29 March 2010

Felix Randal

That last entry tempted me to look up the text of Hopkins' poem, and in doing so, I found one of the sites where essays are for sale, presumably to school students. Here's the sample of the essay offered:
Poem Analysis: Felix Randall By Gerald Maneley Hopkins [...] This poem written by Hopkins, in 1880, is a religious sonnet addressed to the dead Felix Randall, the farrier. It is a sonnet, meaning that it contains 14 lines, divided up into two quatrains and a sestet, which in turn is divided up in two tercets. This way of writing in fact keeps Randall from expressing himself completely because he is following a fixed rhyme scheme, but nonetheless he has written a powerful poem with an extensive use of vocabulary. The story that is told in the sonnet is divided up into two different perspectives: the physical state, and the mental or spiritual state. The fist quatrain is told in a physical point of view and is an introduction to Felix Randall who is horse farrier. This being mentioned immediately brings to mind that he must be a strong man, which in turn creates the [and there the extract ends].
It's more than a bit shit, isn't it? I love the suggestion it's the verse form that keeps Randal[l] from expressing himself completely, rather than the fact that he's dead. And of course "an extensive use of vocabulary" is so important. In fact, I'd suggest that the use of vocabulary should be compulsory in language, never mind poetry.

Anyway, here's the poem (from Bartleby):


FELIX RANDAL the farrier, O he is dead then? my duty all ended,
Who have watched his mould of man, big-boned and hardy-handsome
Pining, pining, till time when reason rambled in it and some
Fatal four disorders, fleshed there, all contended?

Sickness broke him. Impatient he cursed at first, but mended
Being anointed and all; though a heavenlier heart began some
Months earlier, since I had our sweet reprieve and ransom
Tendered to him. Ah well, God rest him all road ever he offended!
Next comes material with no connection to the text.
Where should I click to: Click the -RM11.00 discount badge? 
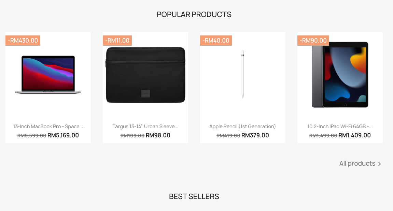pos(117,41)
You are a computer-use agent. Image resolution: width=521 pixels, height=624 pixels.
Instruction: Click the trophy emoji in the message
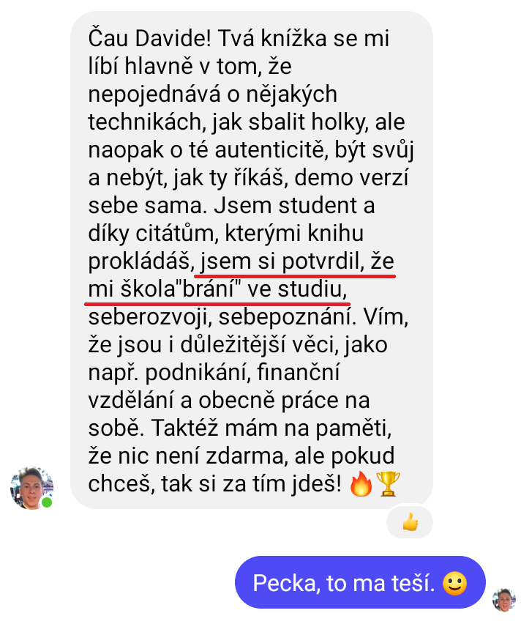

This seeing the sick endears them to us, us too it endears.
My tongue had taught thee comfort, touch had quenched thy tears,
Thy tears that touched my heart, child, Felix, poor Felix Randal;

How far from then forethought of, all thy more boisterous years,
When thou at the random grim forge, powerful amidst peers,
Didst fettle for the great grey drayhorse his bright and battering sandal!
 

Cunningham talked about Greg Woods' reference to Randal's beautiful sweat, and as he said, there's no mention of sweat here at all. Was Woods vaguely remembering the word "sweet"?

Of course, I don't know anything about Woods' analysis except what Cunningham cunningly quotes. But it seems clear to me that Hopkins is open about the physicality of Randal, and accepts the ambiguity of the religious and the personal relationship between the priest and the farrier. There's so much more in this poem to be interested in: in the lexicon the apparent bathos of the final word "sandal", the "random grim forge", the "mould of man"; the use of colloquialisms like "and all", "all road ever"; that chiming repetition of "all", which in certain accents would rhyme with "Randal" and "sandal"; the on/off alliteration. And above all, that phrase "How far from then forethought of": I'm still not sure what that means, but I feel the sense of it.